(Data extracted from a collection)
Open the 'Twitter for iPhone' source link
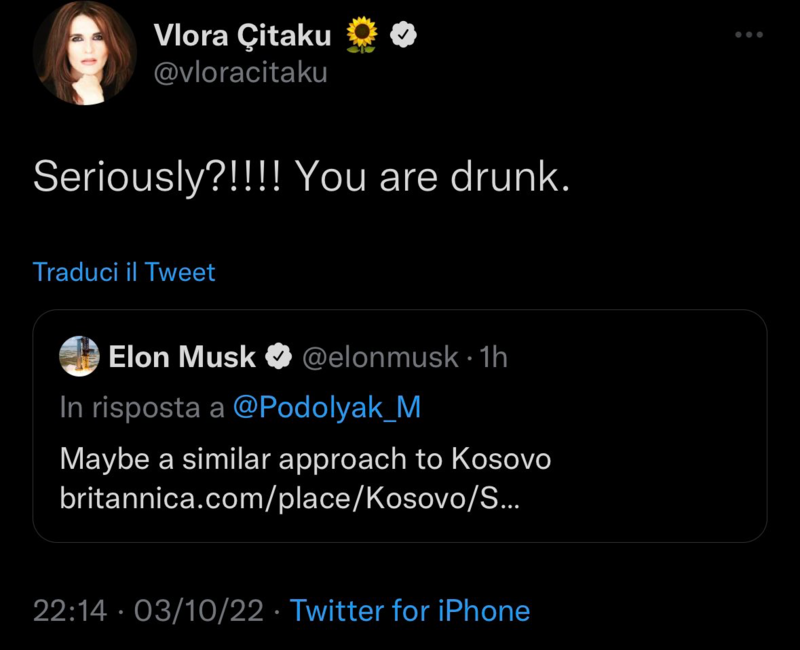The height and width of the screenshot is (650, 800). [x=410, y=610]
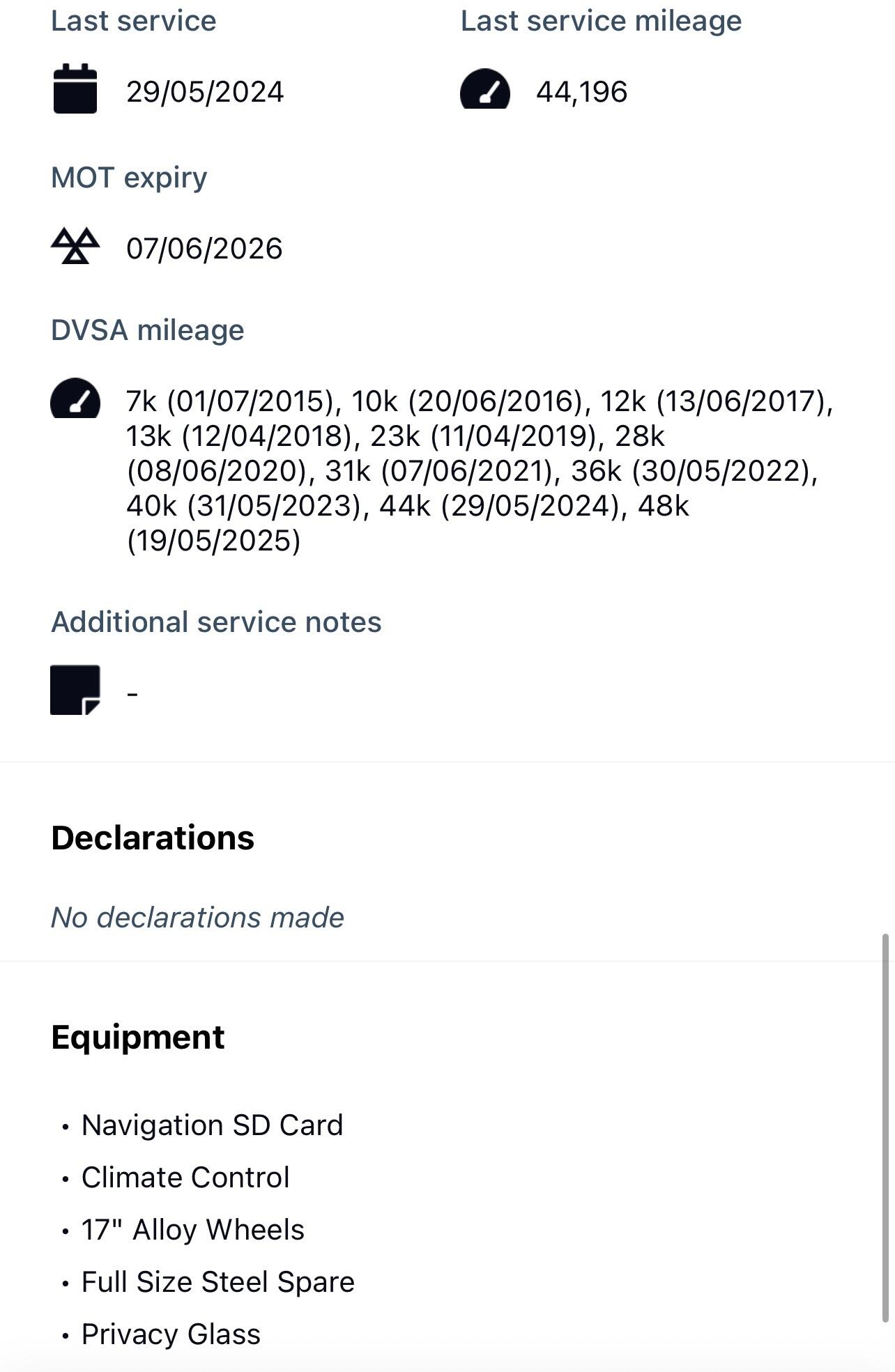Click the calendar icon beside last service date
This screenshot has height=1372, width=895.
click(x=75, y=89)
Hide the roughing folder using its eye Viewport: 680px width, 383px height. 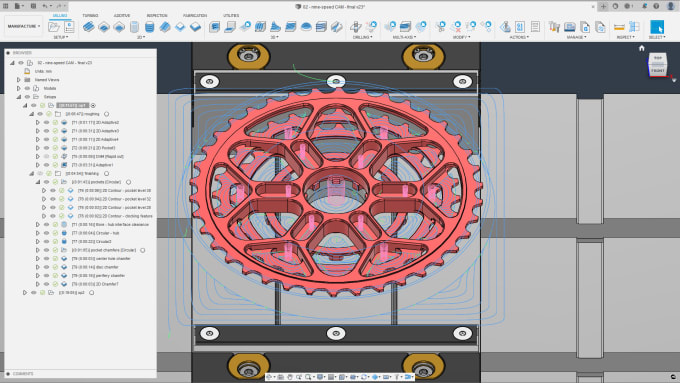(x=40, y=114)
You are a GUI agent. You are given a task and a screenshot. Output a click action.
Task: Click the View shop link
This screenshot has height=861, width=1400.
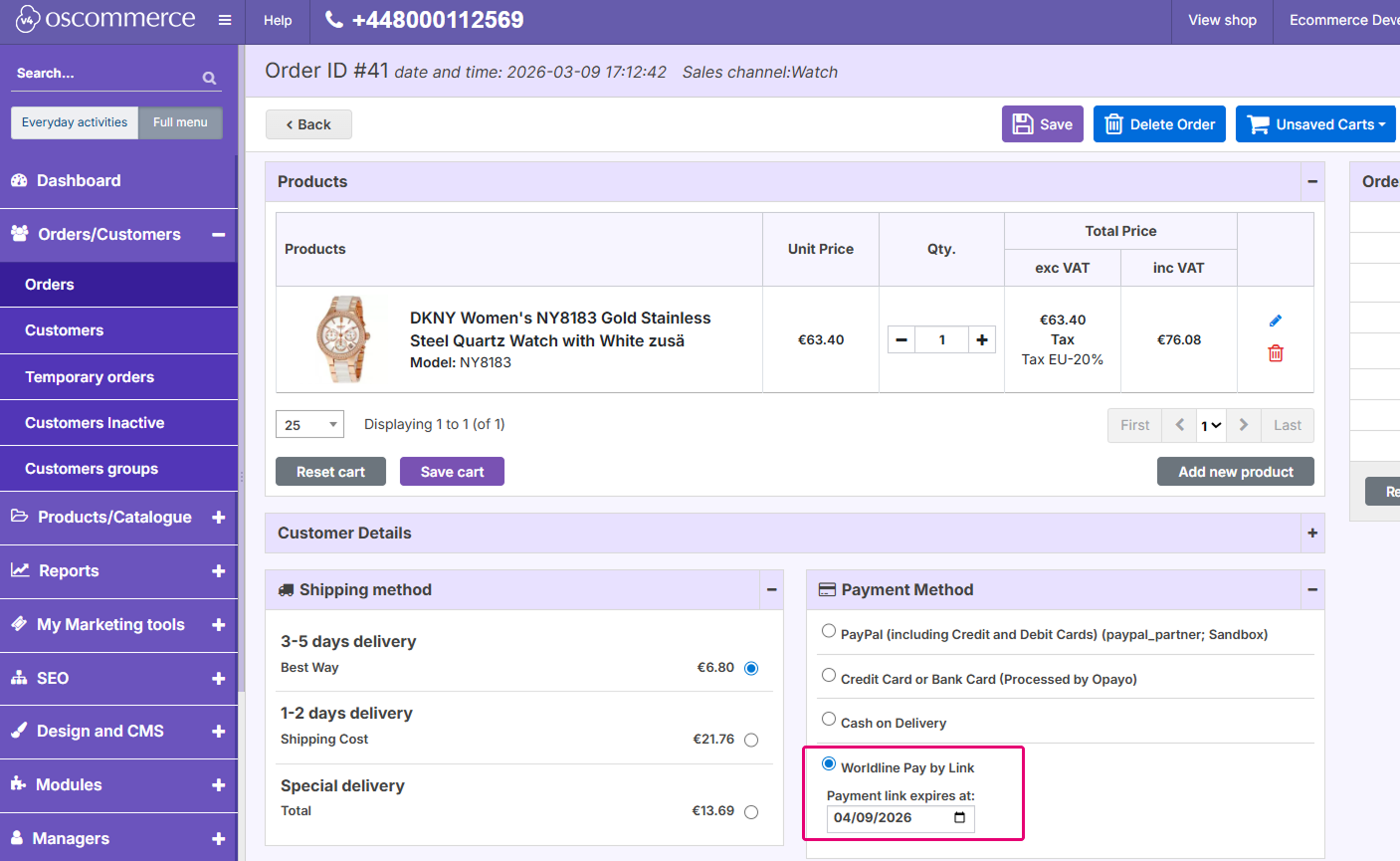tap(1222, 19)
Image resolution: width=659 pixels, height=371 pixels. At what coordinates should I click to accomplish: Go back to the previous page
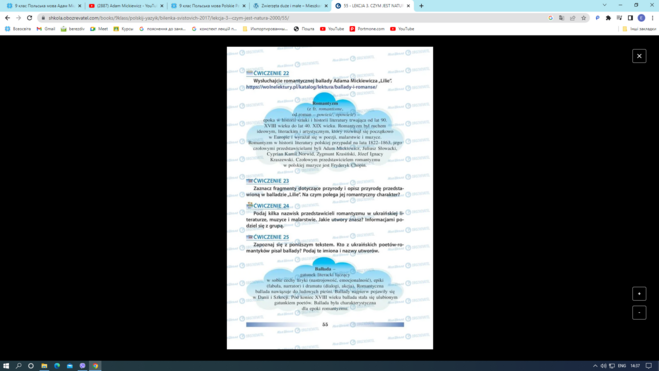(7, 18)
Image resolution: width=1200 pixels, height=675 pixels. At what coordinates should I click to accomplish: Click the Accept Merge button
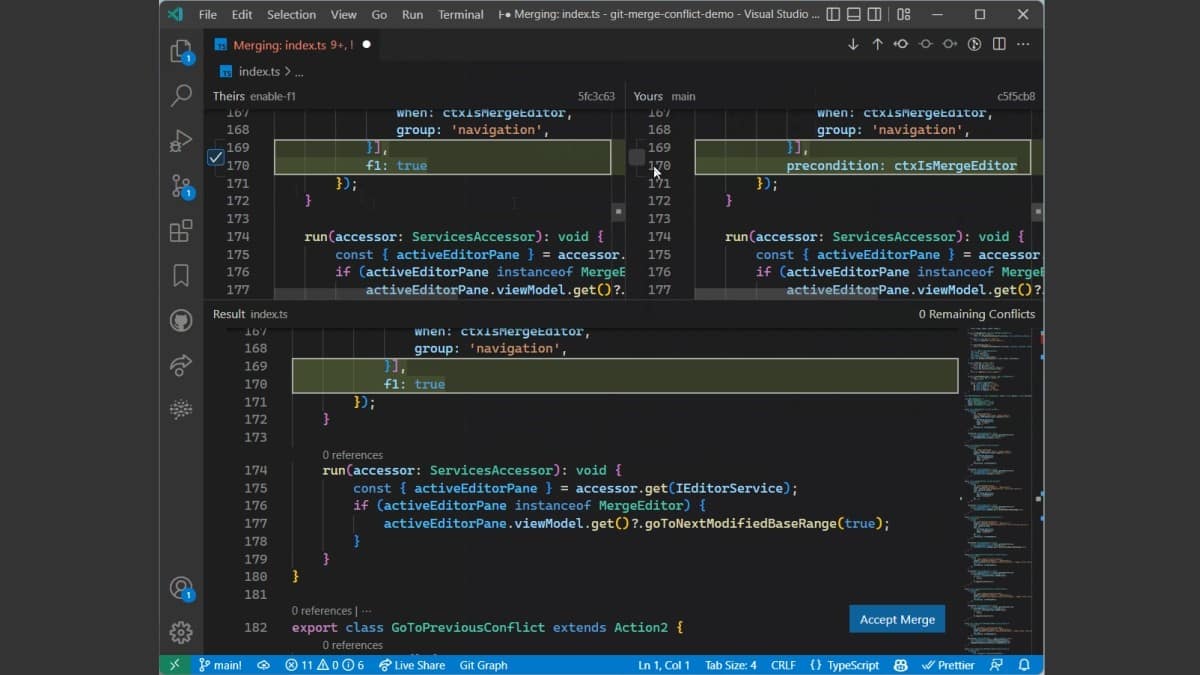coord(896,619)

• [PROBLEM DESCRIPTION]:
Set down word for word every line from the one containing "This screenshot has height=861, width=1400." through the last line of the records above, both ends included. Leave out the pictures.

• [YOUR SOLUTION]:
This screenshot has height=861, width=1400.
tap(1222, 19)
Image resolution: width=659 pixels, height=371 pixels. At what coordinates should I click to accomplish: Go back to the previous page
(7, 18)
Image resolution: width=1200 pixels, height=675 pixels. At what coordinates should I click to accomplish: Click the Accept Merge button
coord(896,619)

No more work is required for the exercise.